Module 2 Lesson 3: Short-Term vs Long-Term Memory
The two speeds of learning. Understanding conversation buffers vs vector databases.
Agentic Memory: Short-Term vs. Long-Term
Just like a human, an AI agent needs different types of "Internal Storage." An agent that only has short-term memory is like a person who forgets you as soon as you walk out of the room. An agent that only has long-term memory is like a scholar who knows everything about history but can't follow a simple conversation.
1. Short-Term Memory (The Context Window)
This is the "Active Thought" space. It consists of the messages currently being sent to the LLM.
- Capacity: Limited (e.g., 32k or 128k tokens).
- Speed: Extremely fast (it's part of the prompt).
- Duration: Transient. It is usually cleared once the specific task or session is over.
2. Long-Term Memory (The Vector Database)
This is the "External Brain." It consists of information stored in a database that the agent can "look up" when needed.

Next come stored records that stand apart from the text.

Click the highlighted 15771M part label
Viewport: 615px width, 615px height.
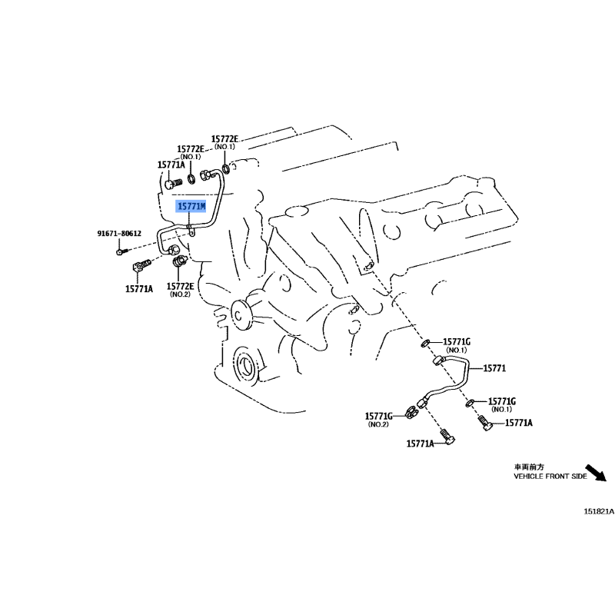pos(191,206)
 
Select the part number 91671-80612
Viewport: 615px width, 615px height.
pos(119,234)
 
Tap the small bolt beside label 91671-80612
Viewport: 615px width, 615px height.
pos(122,251)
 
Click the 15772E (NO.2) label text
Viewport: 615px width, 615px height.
pos(180,290)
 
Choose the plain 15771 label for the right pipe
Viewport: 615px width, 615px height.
pos(494,368)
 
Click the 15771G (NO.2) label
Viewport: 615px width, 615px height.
pos(378,420)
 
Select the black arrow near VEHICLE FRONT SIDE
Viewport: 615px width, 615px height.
pos(596,473)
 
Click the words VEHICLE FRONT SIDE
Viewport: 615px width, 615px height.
pos(550,476)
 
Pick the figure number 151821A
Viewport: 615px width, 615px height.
pos(599,511)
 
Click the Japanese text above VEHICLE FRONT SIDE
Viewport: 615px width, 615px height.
pos(529,467)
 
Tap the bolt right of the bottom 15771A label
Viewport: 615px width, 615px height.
pos(447,437)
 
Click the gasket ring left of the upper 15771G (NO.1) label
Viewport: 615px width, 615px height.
pos(425,344)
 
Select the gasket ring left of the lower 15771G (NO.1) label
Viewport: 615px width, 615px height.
pos(470,402)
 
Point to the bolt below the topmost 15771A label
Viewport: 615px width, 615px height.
pos(174,184)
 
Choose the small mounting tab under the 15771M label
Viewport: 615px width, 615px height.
pos(191,231)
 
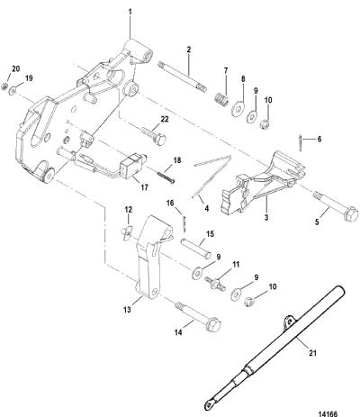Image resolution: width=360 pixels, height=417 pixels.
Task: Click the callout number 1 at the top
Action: (x=130, y=12)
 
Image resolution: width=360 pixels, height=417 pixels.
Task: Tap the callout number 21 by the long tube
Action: (x=312, y=353)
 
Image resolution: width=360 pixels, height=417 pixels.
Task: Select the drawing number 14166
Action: (x=328, y=413)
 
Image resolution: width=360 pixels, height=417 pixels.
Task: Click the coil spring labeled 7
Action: (x=222, y=98)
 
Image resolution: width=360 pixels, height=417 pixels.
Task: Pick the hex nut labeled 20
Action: (x=4, y=86)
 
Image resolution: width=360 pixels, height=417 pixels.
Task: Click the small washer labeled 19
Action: (x=13, y=90)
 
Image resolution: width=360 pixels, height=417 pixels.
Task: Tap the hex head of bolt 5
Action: (x=351, y=213)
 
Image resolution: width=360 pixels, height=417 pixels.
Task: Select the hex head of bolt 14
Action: (x=214, y=325)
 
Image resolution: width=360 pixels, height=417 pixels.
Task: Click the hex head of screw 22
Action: (x=160, y=139)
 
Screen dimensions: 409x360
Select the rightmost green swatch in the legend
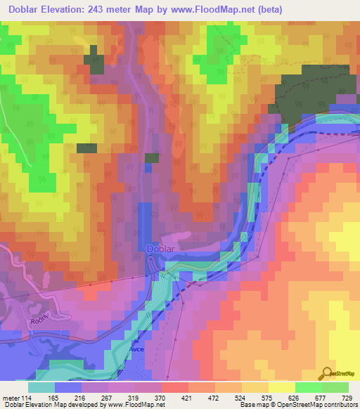[x=335, y=387]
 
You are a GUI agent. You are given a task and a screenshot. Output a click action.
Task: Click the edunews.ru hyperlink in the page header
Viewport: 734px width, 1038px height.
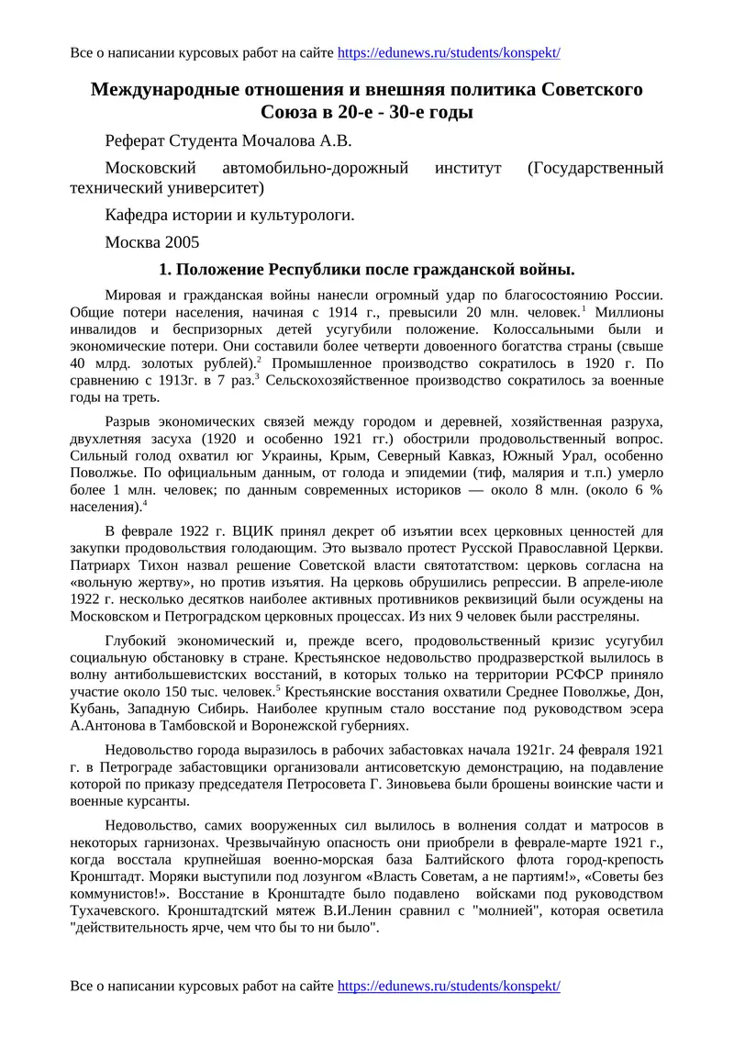coord(449,53)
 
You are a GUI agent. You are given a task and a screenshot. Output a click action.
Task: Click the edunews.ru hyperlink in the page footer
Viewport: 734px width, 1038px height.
coord(449,986)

- Capacity: Virtually infinite (gigabytes of documents).
- Speed: Slower (requires an "Embedding" and a "Search").
- Duration: Permanent. It persists for months or years across different users.
3. Comparing the Two
| Feature | Short-Term (Context) | Long-Term (Vector Store) |
|---|---|---|
| Analogy | Working Memory / RAM | Library / SSD |
| Logic | "What are we talking about right now?" | "What did we discuss last week?" |
| Mechanism | Appending text to the prompt | RAG (Retrieval-Augmented Generation) |
| Cost | High (more tokens = more money/latency) | Low (search is cheap) |
4. The "Hybrid" Architecture
In a professional agent, we use both.
- Stage 1: Long-Term Retrieval. The agent searches its "Library" for relevant facts.
- Stage 2: Short-Term Loading. It "loads" those facts into its Context Window to reason about them.
graph TD
User[User Question] --> Search[Search Long-Term Memory]
Search --> Result[Relevant Fact Found]
Result --> Context[Add to Short-Term Memory]
Context --> LLM[Reasoning]
LLM --> Answer[Final Response]
5. Code Example: Moving to Long-Term
When an agent "learns" something new, we don't just keep it in the prompt. We "Commit" it to the database.
# Short-term memory update
current_chat.append({"user": "My dog is named Rufus"})
# Long-term memory commit
vector_db.save(
text="The user's dog is named Rufus",
metadata={"user_id": 123, "category": "personal_facts"}
)
# Next time (even in a new chat), the agent can find this!
Key Takeaways
- Short-Term Memory is active context held in the prompt.
- Long-Term Memory is searchable data stored in a Vector DB.
- Efficiency comes from retrieving only what you need from long-term and moving it into short-term.
- The "Context Window" is the most expensive real estate in AI; don't waste it on low-relevance data.